Dün olduğu gibi bugünde 'Bu gözaltılar hukuksuzdur” demiyoruz, çünkü faşizmin hukukunun tam olarak bu olduğunu biliyoruz ve tamda bu yüzden meşruiyetimizi hukuktan değil, işçi sınıfı ve ezilenlerin çıkarlarından ve öfkesinden alıyoruz.

Bu meşruiyet ile de devlete değil, halkımıza sesleniyoruz:

İşsizlik, yoksulluk, baskı, yasak, taciz, tecavüz, istismar, inkar ve kayyumların canınıza tak ettiğini ve bir çıkış yolu aradığınızı biliyoruz, O çıkış örgütlenmektir. Elbette sendikalarda, derneklerde, okullarda, fabrikalarda ve yaşamın her alanında örgütlenmektir. Ancak bu sağlanırsa iktidar alaşağı edile bilinir.

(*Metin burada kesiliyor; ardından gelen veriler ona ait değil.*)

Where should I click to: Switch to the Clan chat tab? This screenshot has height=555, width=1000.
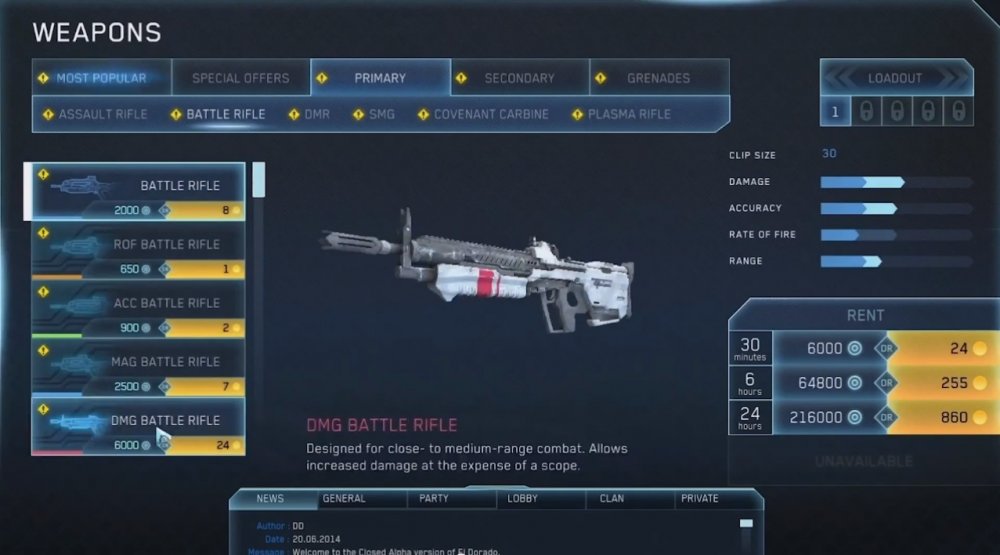(x=611, y=498)
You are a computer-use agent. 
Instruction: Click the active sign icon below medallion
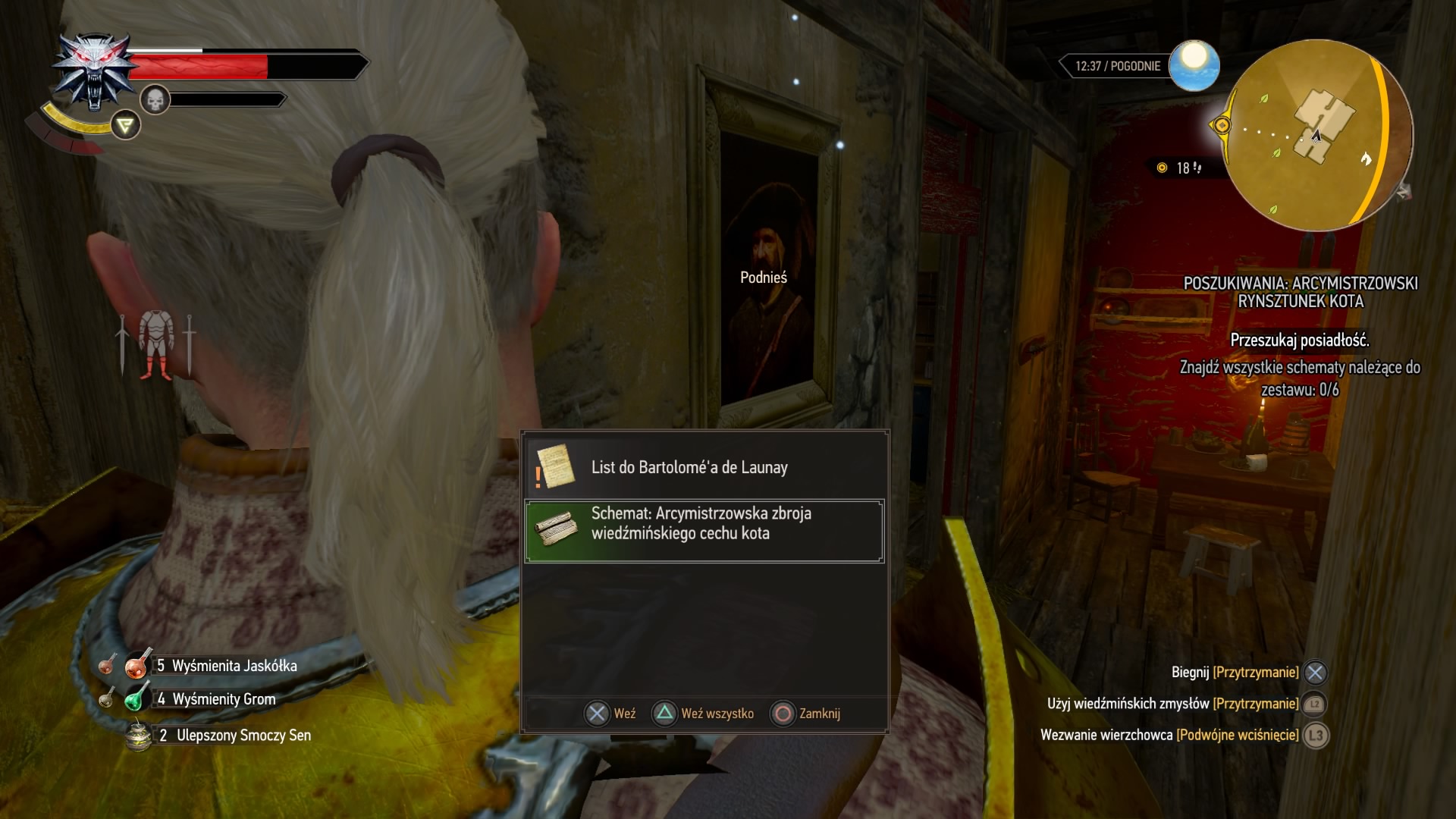(126, 125)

AKP-MHP blokunun tüm muhalif güçlere karşı başlatmış olduğu bu saldırıları birlikte mücadele ederek püskürteceğiz. Bu gün ESP'ye ve birçok demokratik kuruma karşı yapılan saldırı ve gözaltı operasyonlarına karşı ESP'nin yalnız olmadığını bir kez daha haykırıyoruz. Baskılar, Gözaltılar, tutuklamalar bizi yıldıramaz. Bize gücünüz yetmez biz kazanacağız.